Apple told a U.S. judge it will seek permission to add Samsung Electronics’ Galaxy S4 smartphone to a list of 22 “accused products” Apple alleges infringes its patents.

The disclosure came in a footnote to a filing on Tuesday with U.S. District Judge Lucy H. Koh in San Jose, California, responding to her April 24 directive that each side submit a limited list of the other’s allegedly infringing products.

This is the second infringement lawsuit between the companies in the same court. Apple filed the case last year to address technology in newer smartphones made by the companies.

“Apple has identified (and separately counted) specific Samsung products - not product lines,” the Cupertino, California-based company told Koh in its six-page submission. Included on its 22-item list are Samsung’s Galaxy S2 and S3 phones, Galaxy Note, Galaxy Note 10.1 and Galaxy Note II hybrid phone-tablets and three Galaxy series tablet computers.

Should Apple win permission to add the Galaxy S4 smartphone that Samsung released last month, it will drop one of the other devices from the list, according to the filing.

Samsung, too, submitted a 22-product list to Koh, identifying as alleged infringers five models of Apple’s iPhone, five versions of the iPad tablet computer, three types of iPod digital-music players and the MacBook Pro and MacBook Air computers.

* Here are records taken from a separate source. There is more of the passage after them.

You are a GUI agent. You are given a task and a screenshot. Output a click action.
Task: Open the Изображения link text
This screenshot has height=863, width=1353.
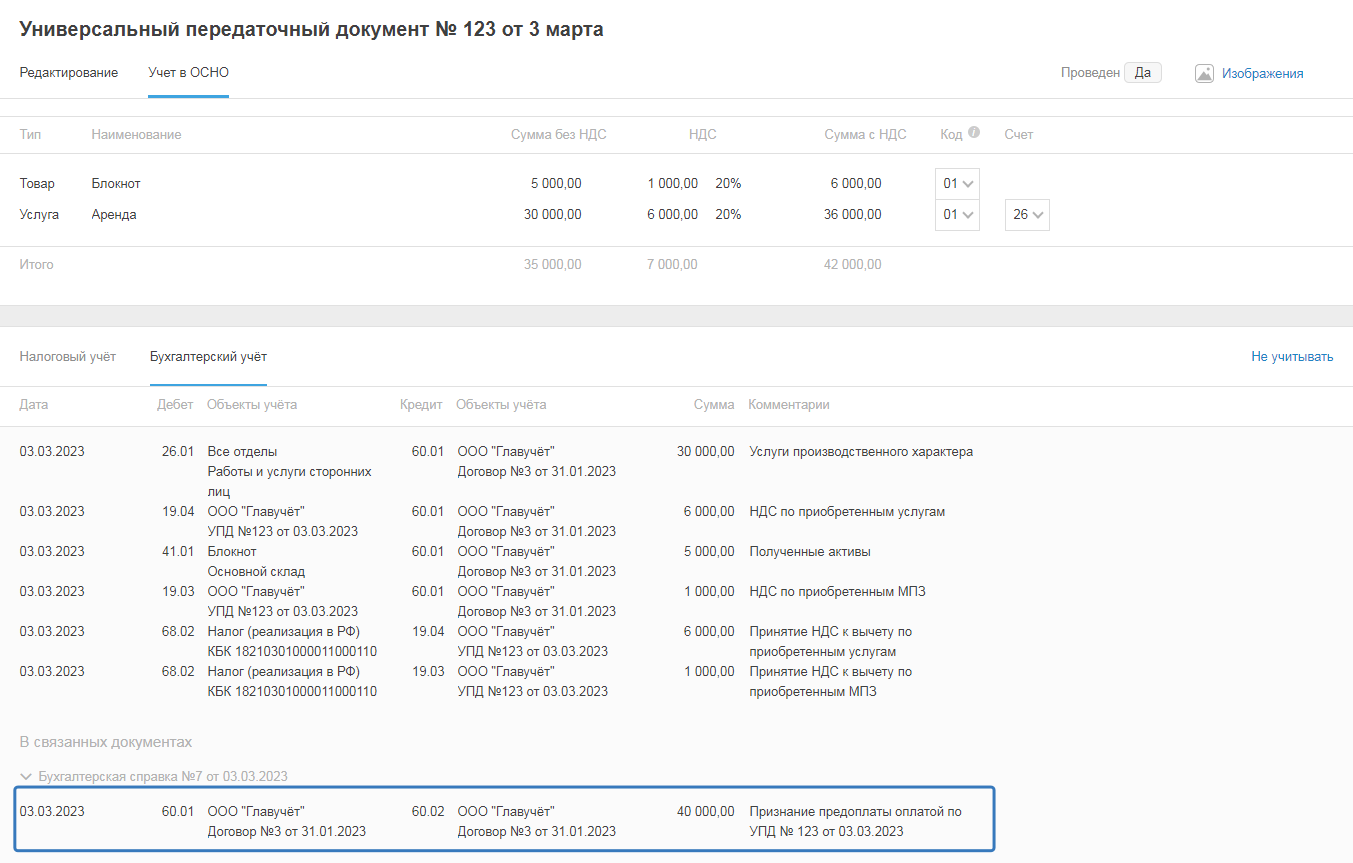point(1262,73)
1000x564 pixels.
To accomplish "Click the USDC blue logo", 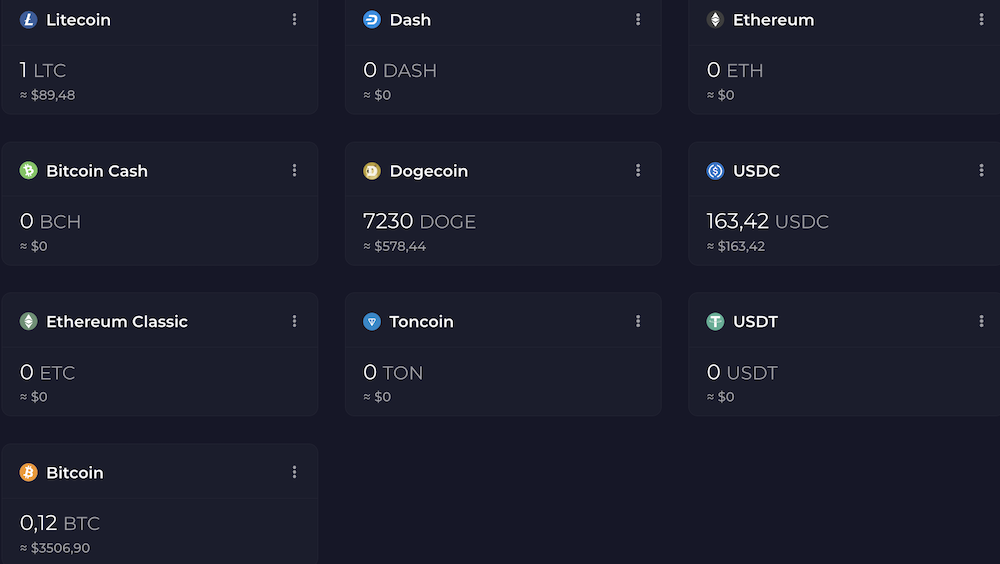I will click(715, 170).
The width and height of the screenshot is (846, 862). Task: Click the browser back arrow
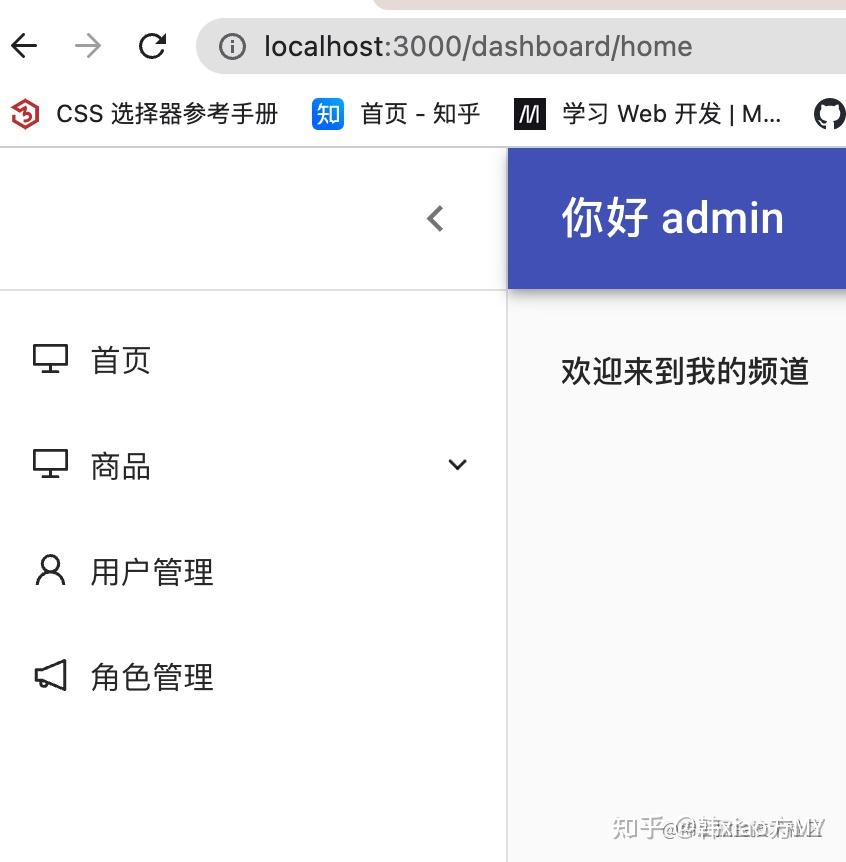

Each side also accused the other of failing to properly interpret and comply with the court’s April 24 directive.

Apple resubmitted an “identical” list of 22 products previously shown to the court on April 22 “with one addition: the Samsung Galaxy S4 product line, which Apple admits it has not even accused in this case,” Samsung claimed.

“Samsung continues to identify entire product lines as single accused products in an attempt to circumvent the court’s limit on accused products,” Apple said in its filing, citing the references to the MacBook Air and MacBook Pro computers.

This second patent suit follows a case in which a jury awarded Apple $1.05 billion after finding Samsung infringed six of the iPhone maker’s mobile-device patents.

Koh, correcting what she said was the jury’s error, reduced the damages total to $639.4 million and ordered a new trial in November for some products at issue in that case.